Task description:
All pictures are to be excluded when the data below is output verbatim.
===============
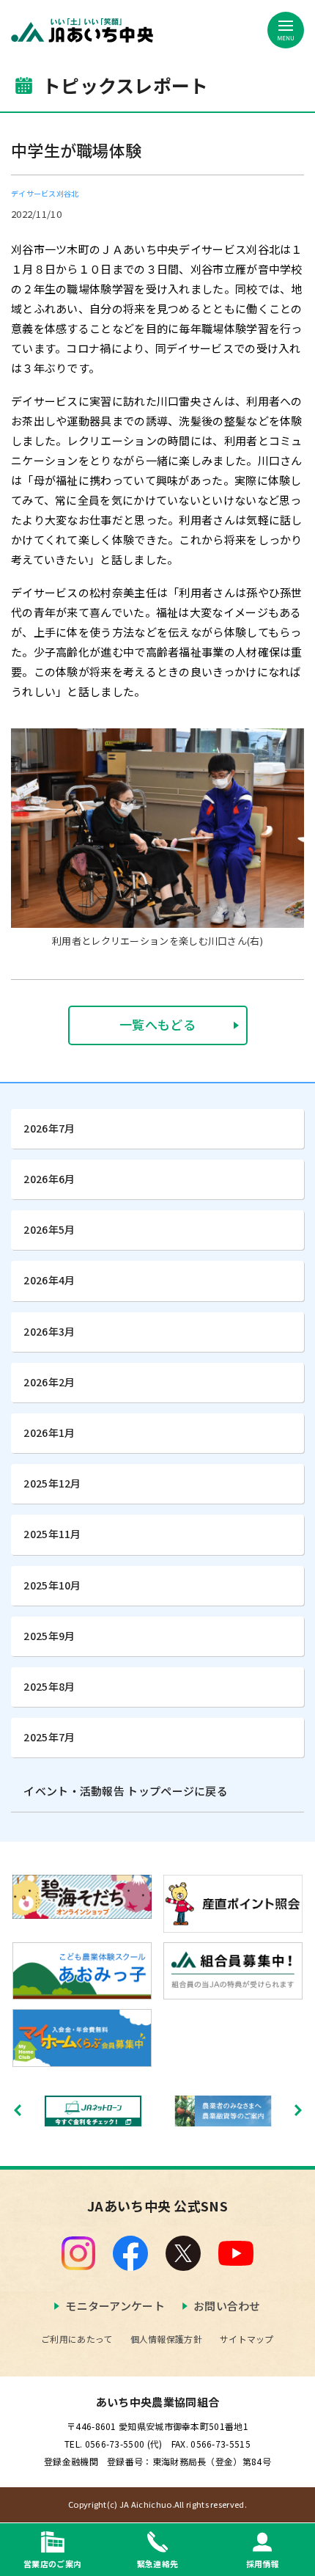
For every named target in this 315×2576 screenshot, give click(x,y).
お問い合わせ (227, 2305)
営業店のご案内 (52, 2563)
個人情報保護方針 (166, 2338)
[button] (298, 2110)
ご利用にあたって (76, 2338)
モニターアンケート (115, 2305)
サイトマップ (247, 2338)
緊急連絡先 (158, 2563)
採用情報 (262, 2563)
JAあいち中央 (82, 30)
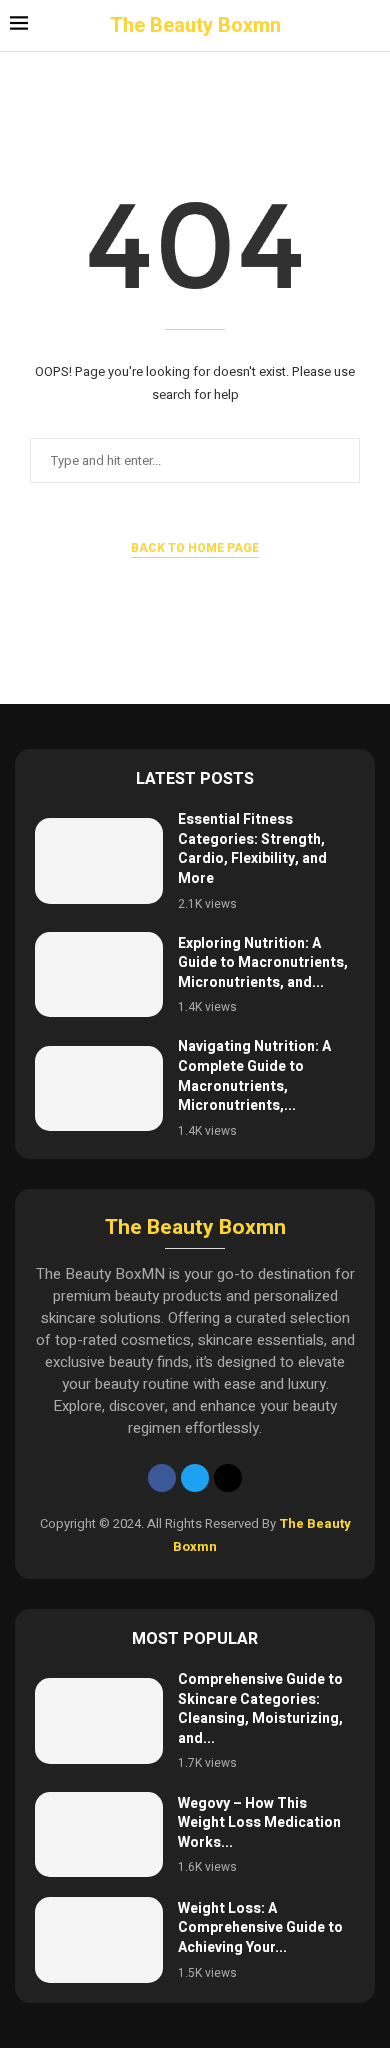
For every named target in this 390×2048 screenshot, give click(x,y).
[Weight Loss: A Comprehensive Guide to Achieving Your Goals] (99, 1939)
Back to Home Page (195, 548)
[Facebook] (162, 1478)
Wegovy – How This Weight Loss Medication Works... (259, 1823)
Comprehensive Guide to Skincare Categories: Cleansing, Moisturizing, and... (260, 1709)
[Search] (370, 26)
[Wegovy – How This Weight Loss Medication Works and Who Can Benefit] (99, 1834)
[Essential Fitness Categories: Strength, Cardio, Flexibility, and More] (99, 860)
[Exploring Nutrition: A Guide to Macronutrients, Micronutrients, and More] (99, 974)
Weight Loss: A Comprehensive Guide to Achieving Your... (260, 1928)
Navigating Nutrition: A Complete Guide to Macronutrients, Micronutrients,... (254, 1076)
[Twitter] (195, 1478)
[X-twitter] (228, 1478)
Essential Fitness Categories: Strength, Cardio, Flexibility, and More (252, 849)
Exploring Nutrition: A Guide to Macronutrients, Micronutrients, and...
===============
Written response:
For every named target in this 315×2576 screenshot, give click(x,y).
お問い合わせ (227, 2305)
営業店のご案内 (52, 2563)
個人情報保護方針 (166, 2338)
[button] (298, 2110)
ご利用にあたって (76, 2338)
モニターアンケート (115, 2305)
サイトマップ (247, 2338)
緊急連絡先 (158, 2563)
採用情報 (262, 2563)
JAあいち中央 (82, 30)
For every named target in this 390×2048 screenshot, give click(x,y).
[Weight Loss: A Comprehensive Guide to Achieving Your Goals] (99, 1939)
Back to Home Page (195, 548)
[Facebook] (162, 1478)
Wegovy – How This Weight Loss Medication Works... (259, 1823)
Comprehensive Guide to Skincare Categories: Cleansing, Moisturizing, and... (260, 1709)
[Search] (370, 26)
[Wegovy – How This Weight Loss Medication Works and Who Can Benefit] (99, 1834)
[Essential Fitness Categories: Strength, Cardio, Flexibility, and More] (99, 860)
[Exploring Nutrition: A Guide to Macronutrients, Micronutrients, and More] (99, 974)
Weight Loss: A Comprehensive Guide to Achieving Your... (260, 1928)
Navigating Nutrition: A Complete Guide to Macronutrients, Micronutrients,... (254, 1076)
[Twitter] (195, 1478)
[X-twitter] (228, 1478)
Essential Fitness Categories: Strength, Cardio, Flexibility, and More (252, 849)
Exploring Nutrition: A Guide to Macronutrients, Micronutrients, and...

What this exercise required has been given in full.